Serialization in the Object Store

This document describes what Python objects Ray can and cannot serialize into the object store. Once an object is placed in the object store, it is immutable.

There are a number of situations in which Ray will place objects in the object store.

  1. The return values of a remote function.
  2. The value x in a call to ray.put(x).
  3. Arguments to remote functions (except for simple arguments like ints or floats).

A Python object may have an arbitrary number of pointers with arbitrarily deep nesting. To place an object in the object store or send it between processes, it must first be converted to a contiguous string of bytes. This process is known as serialization. The process of converting the string of bytes back into a Python object is known as deserialization. Serialization and deserialization are often bottlenecks in distributed computing.

Pickle is one example of a library for serialization and deserialization in Python.

Pickle (and the variant we use, cloudpickle) is general-purpose. It can serialize a large variety of Python objects. However, for numerical workloads, pickling and unpickling can be inefficient. For example, if multiple processes want to access a Python list of numpy arrays, each process must unpickle the list and create its own new copies of the arrays. This can lead to high memory overheads, even when all processes are read-only and could easily share memory.

In Ray, we optimize for numpy arrays by using the Apache Arrow data format. When we deserialize a list of numpy arrays from the object store, we still create a Python list of numpy array objects. However, rather than copy each numpy array, each numpy array object holds a pointer to the relevant array held in shared memory. There are some advantages to this form of serialization.

  • Deserialization can be very fast.
  • Memory is shared between processes so worker processes can all read the same data without having to copy it.

What Objects Does Ray Handle

Ray does not currently support serialization of arbitrary Python objects. The set of Python objects that Ray can serialize using Arrow includes the following.

  1. Primitive types: ints, floats, longs, bools, strings, unicode, and numpy arrays.
  2. Any list, dictionary, or tuple whose elements can be serialized by Ray.
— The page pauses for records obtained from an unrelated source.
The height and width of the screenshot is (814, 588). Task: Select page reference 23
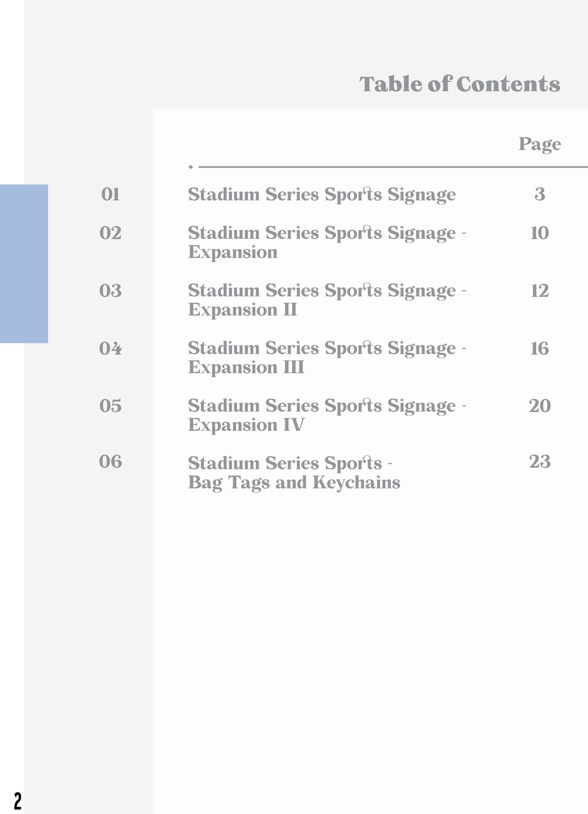540,461
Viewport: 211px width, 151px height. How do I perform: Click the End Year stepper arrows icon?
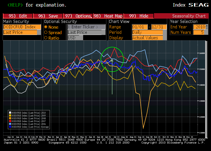(207, 27)
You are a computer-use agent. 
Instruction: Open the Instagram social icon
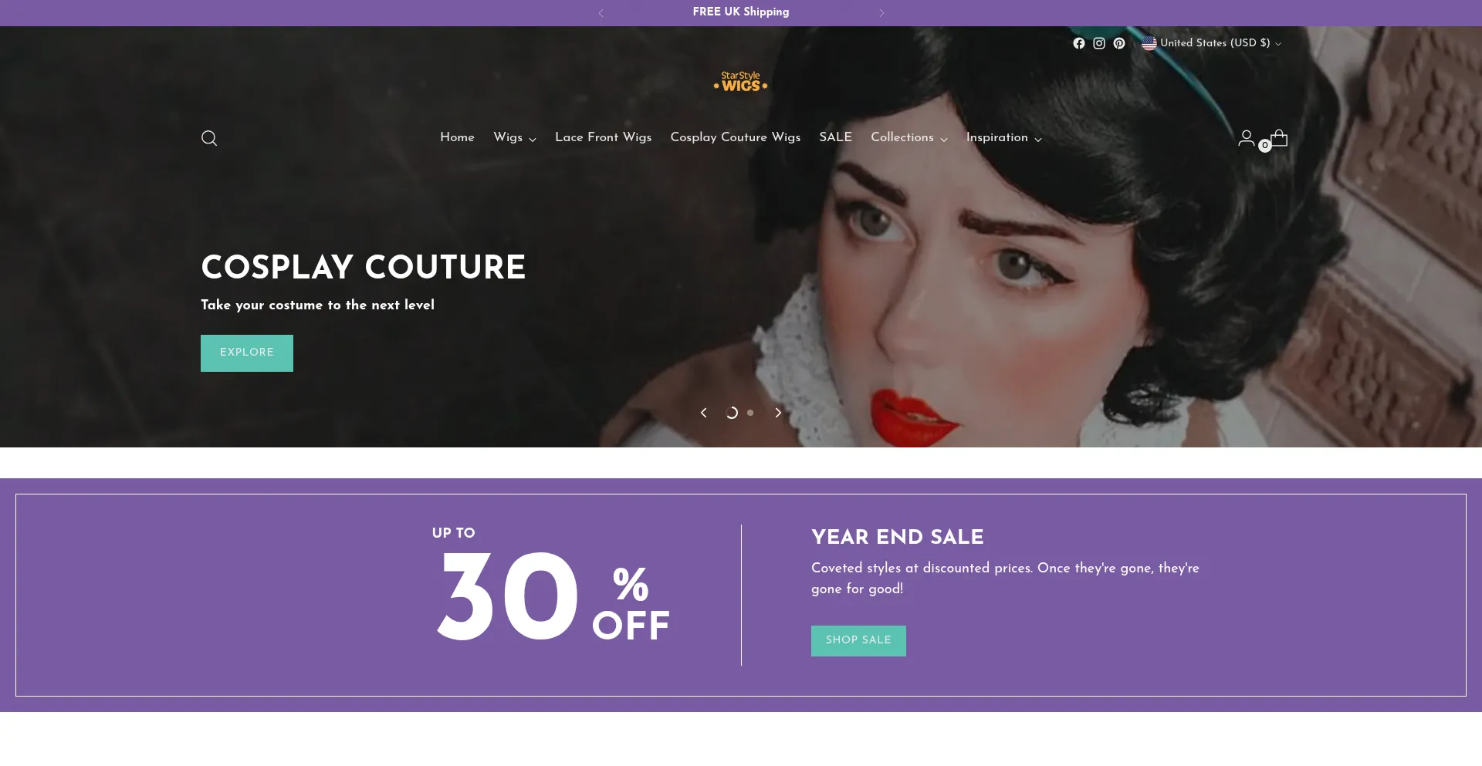(x=1099, y=43)
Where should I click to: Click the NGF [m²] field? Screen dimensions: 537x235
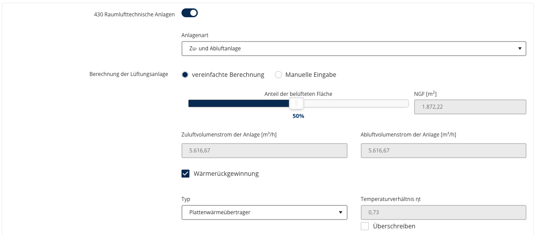click(470, 107)
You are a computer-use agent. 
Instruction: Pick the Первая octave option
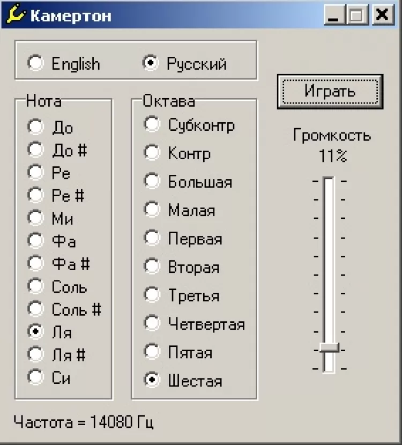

For a more general object, Ray will first attempt to serialize the object by unpacking the object as a dictionary of its fields. This behavior is not correct in all cases. If Ray cannot serialize the object as a dictionary of its fields, Ray will fall back to using pickle. However, using pickle will likely be inefficient.

Notes and limitations

  • We currently handle certain patterns incorrectly, according to Python semantics. For example, a list that contains two copies of the same list will be serialized as if the two lists were distinct.

    l1 = [0]
    l2 = [l1, l1]
    l3 = ray.get(ray.put(l2))
    
    l2[0] is l2[1]  # True.
    l3[0] is l3[1]  # False.
    
  • For reasons similar to the above example, we also do not currently handle objects that recursively contain themselves (this may be common in graph-like data structures).

    l = []
    l.append(l)
    
    # Try to put this list that recursively contains itself in the object store.
    ray.put(l)
    

    This will throw an exception with a message like the following.

    This object exceeds the maximum recursion depth. It may contain itself recursively.
    
  • Whenever possible, use numpy arrays for maximum performance.

Last Resort Workaround

If you find cases where Ray serialization doesn’t work or does something unexpected, please let us know so we can fix it. In the meantime, you may have to resort to writing custom serialization and deserialization code (e.g., calling pickle by hand).

import pickle

@ray.remote
def f(complicated_object):
  # Deserialize the object manually.
  obj = pickle.loads(complicated_object)
  return "Successfully passed {} into f.".format(obj)

# Define a complicated object.
l = []
l.append(l)

# Manually serialize the object and pass it in as a string.
ray.get(f.remote(pickle.dumps(l)))  # prints 'Successfully passed [[...]] into f.'

Note: If you have trouble with pickle, you may have better luck with cloudpickle.